すると、だ。狙いもちゃんと付けていないにも関わらず、吸い込まれていくように飛んでいき――、
「――よし、ヒット」
【マノレコを討伐しました】
【ドロップ:狼の毛皮×1】
【斧の心得】、その効果である『斧を用いた行動』に加え、【投擲】の効果である『投擲精度の上昇』が同時に動作した結果だろう。

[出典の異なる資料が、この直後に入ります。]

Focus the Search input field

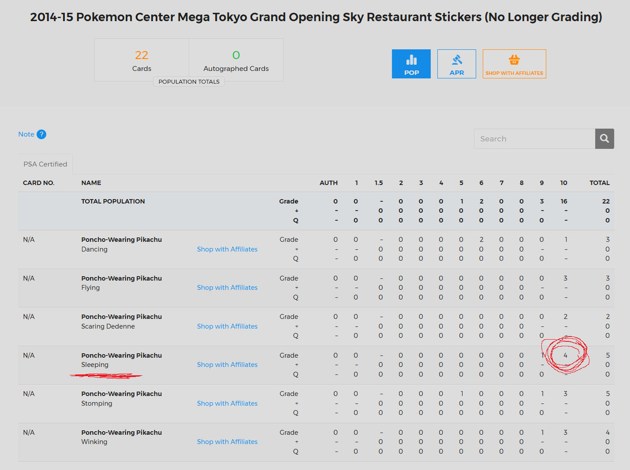coord(534,139)
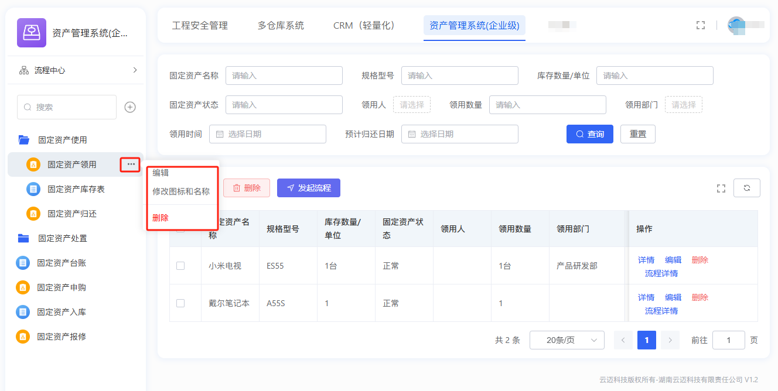Screen dimensions: 778x391
Task: Click the table fullscreen icon beside refresh
Action: (721, 188)
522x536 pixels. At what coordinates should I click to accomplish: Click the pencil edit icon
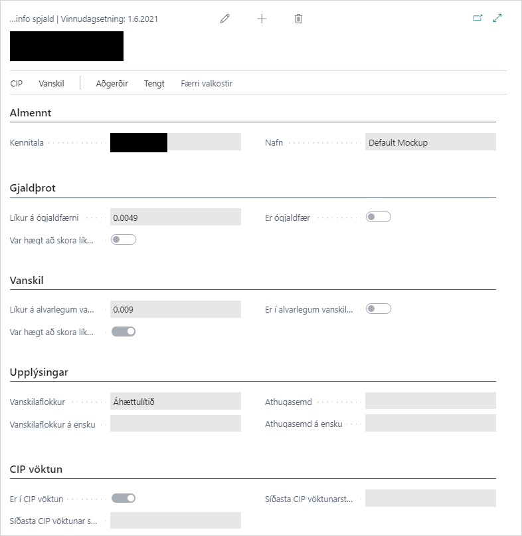tap(224, 19)
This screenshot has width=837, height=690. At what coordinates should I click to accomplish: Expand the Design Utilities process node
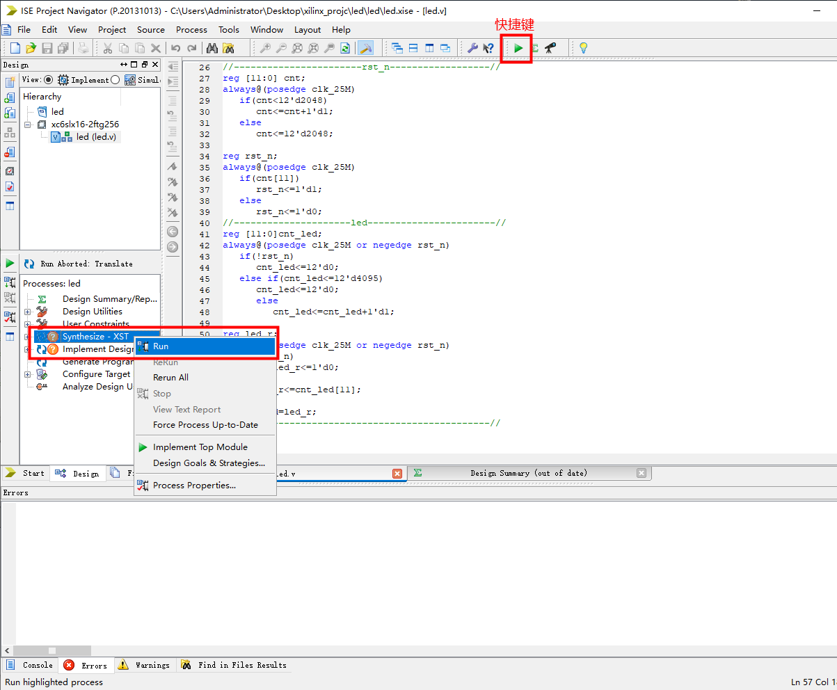[28, 312]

現状【斧の心得】は勿論として、【投擲】に関しても熟練度による効果強化はされていない。
その状態でこれなのだ。
……スキル周りのコンボ、大事だねぇ。
「2つのスキルだけでここまで強いってのは中々だよねぇ。……今は【観察】だけだけど、視覚系のスキルを何個か重ねたら斧で狙撃とか出来そう」
煙草関係のコンテンツを用いない、純粋なプレイヤー個人の戦闘能力で戦う方法。
遊び方的には、どちらのコンテンツも使った上でダンジョンを攻略していくのが正攻法なのだろうが……それでも、どちらか片方に偏ったスタイルも選択できるだろう。
「ま、私はどっちも楽しんでいこう」
やれることが多い方が楽しいのだから。
そんな事を考えながら、私は峡谷の奥へと進んでいった。
此方へと向かって駆けてくる鹿の眉間に向けて手斧を投げる。
前と同じならば、角によって弾かれていただろう。しかし。
『レラ、今大丈夫か?』
「おぉ、メウラくんかな?これゲーム内通話?一応問題はないよ」
弾かれない。
ガキン、という音と共に角を破壊……までとは行かずとも、手斧は角へと突き刺さる形で命中した。
【斧の心得】による行動に対するボーナスだろう。
それによってか、それとも手斧の勢いに若干押されてか。
鹿はふらふらと身体を揺らしながら、私から少し離れた岩壁へと突っ込んで行ってしまう。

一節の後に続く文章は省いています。